II. Scope and Standard of Review
Our scope of review is dictated by the fact that a single BIA member
decided the merits of the appeal and issued an opinion affirming the IJ’s decision.
See 8 C.F.R. § 1003.1(e)(5). In these circumstances, the BIA’s order is the final
order under review but “we may consult the IJ’s opinion to the extent that the
BIA relied upon or incorporated it.” Sarr v. Gonzales, 474 F.3d 783, 790
(10th Cir. 2007). “We review the BIA’s factual findings under the substantial
evidence standard. The BIA’s findings of fact are conclusive unless the record
demonstrates that any reasonable adjudicator would be compelled to conclude to
the contrary. Our role is not to re-weigh the evidence or to evaluate the
credibility of witnesses.” Ferry v. Gonzales, 457 F.3d 1117, 1130 (10th Cir.

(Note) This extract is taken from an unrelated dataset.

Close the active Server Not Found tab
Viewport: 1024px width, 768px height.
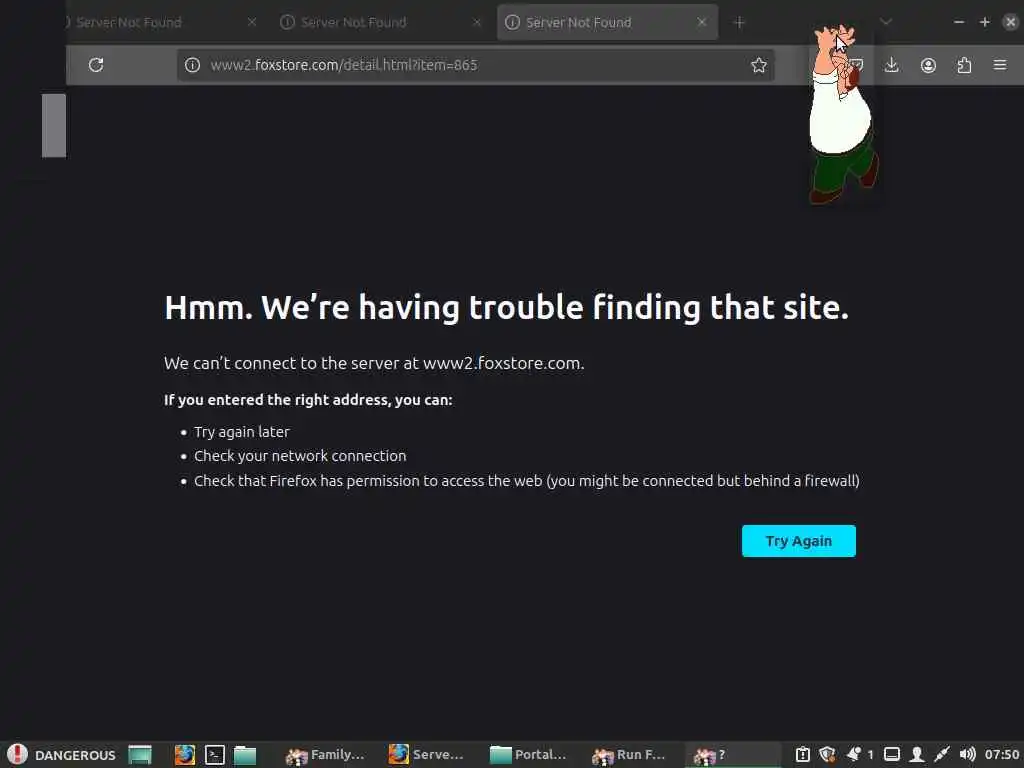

2006) (citations and internal quotation marks omitted). We review de novo the
BIA’s legal determinations. Herrera-Castillo v. Holder, 573 F.3d 1004, 1007
(10th Cir. 2009).
2
Harianto does not challenge this holding on appeal, presumably in
recognition of the fact that we have no jurisdiction to review such a determination
absent a claim involving a legal or constitutional defect. Diallo v. Gonzales,
447 F.3d 1274, 1281 (10th Cir. 2006).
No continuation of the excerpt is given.